The mutual exclusivity of all of these theories should be proof enough that they’re wrong and bear little relation to reality. Their purpose is to buttress the ideologies of the speaker rather than actually address the concerns of trans people or discuss our place in society.

The fact that Donovan barely addressed his own thesis and spent a great deal more time whacking trans people with tired old bigotry and inapt comparisons is a reminder of what the real purpose was in writing the article: to be transphobic. His performance in the comments speaks for itself. When a trans woman challenges him he is reduced to a bingo-card ready script. He objectifies her, calls her ugly, calls her a man, and then essentially devolves into gibbering cursing every other sentence while simultaneously claiming he faces lots of discrimination as a white cis man.

All very droll, as Sir Humphrey Appleby might say.

I have to be entirely honest here. In addition to feeling mistrustful of radical cis feminists and most cis feminist websites, I also feel threatened by most MRAs. The Spearhead article is Exhibit A in my case for this. One could easily write it off as one radical that shouldn’t define the movement, but given that Spearhead is linked to so approvingly on many Men’s Rights websites, that the comments were all praising Mr. Donovan for the piece (except a couple of trans people who came in to question it and two others), and that the Spearhead is cheerfully endorsed by fantasist conspiracy theorists, it’s hard for me to trust MRAs or their sincerity.

Like many cis radfems, MRAs have a major centering problem. They define the “What about the menz?” fallacy. Indeed, the entire movement is built around that premise. But the simple reality is that everything is about them and their needs.

Take for example this thread from Reddit. I’m a bit biased, of course, since the thread in question links to your humble correspondent’s journal but it is very instructive to consider what happened there. The thread was meant to call attention to the hypocrisy of radical feminists in regards to their transphobia. But out of 34 comments over 20 of them were written by MRAs or people arguing with them about their “but what about how feminism treats men?” points of view. For context the forum in which this was published is called Equality, and is largely devoted to getting male and female (almost exclusively cis) gender activists to talk to each other.
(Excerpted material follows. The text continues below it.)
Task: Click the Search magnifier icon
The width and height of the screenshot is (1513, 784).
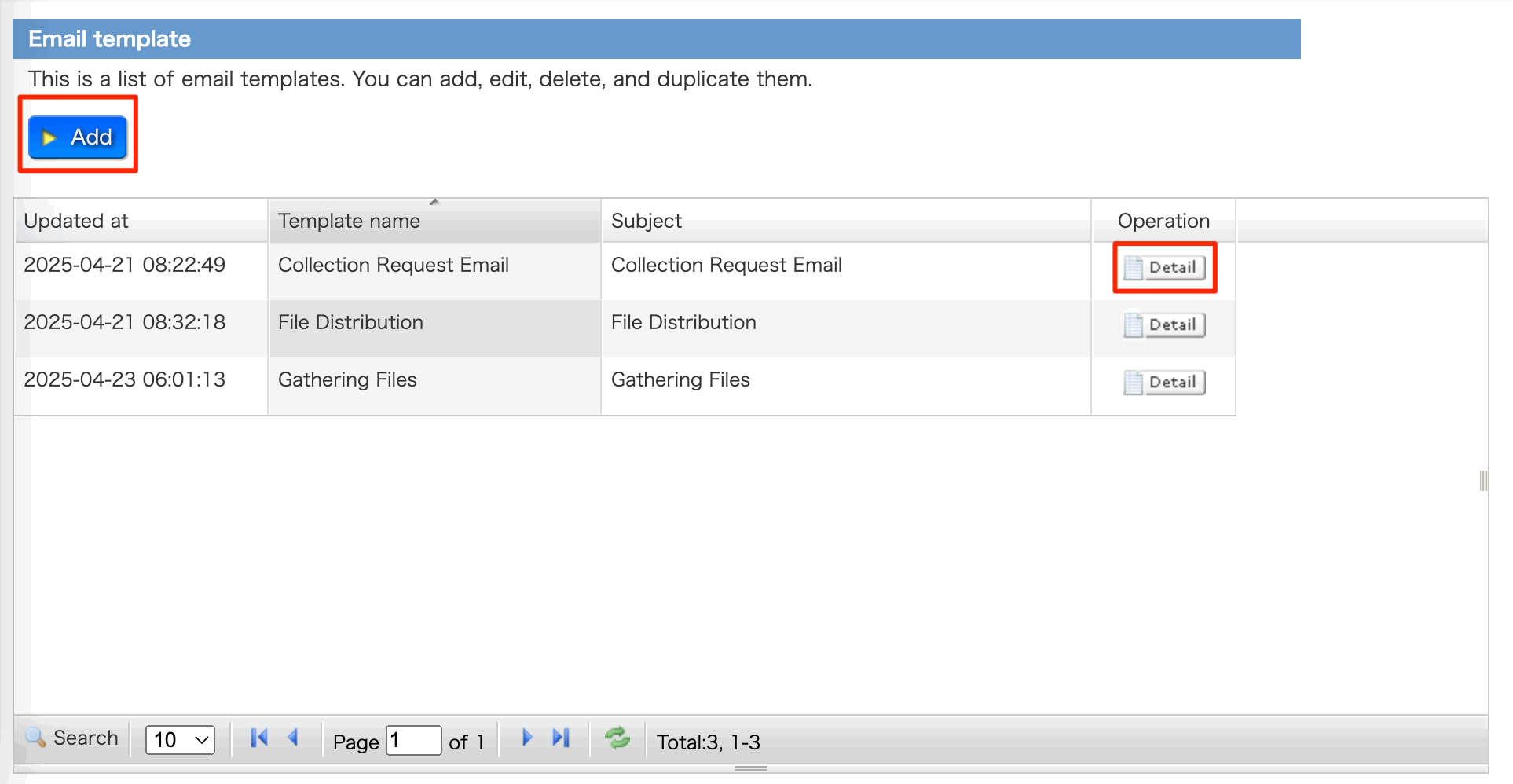Action: click(35, 738)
Thus the question of feminism’s problems vis a vis (cis) men is addressed daily.

By contrast this was the first post about trans issues for a while and one of a tiny number discussing trans women’s relationship with feminism. Despite this, the cis men couldn’t help but make it entirely about themselves and their needs. For my money, this was the best, and most telling comment by one of the MRAs about my piece:

“it discussed penises. it was therefore partially about men. Men who changed their gender, but men (or at least, formerly men) all the same.”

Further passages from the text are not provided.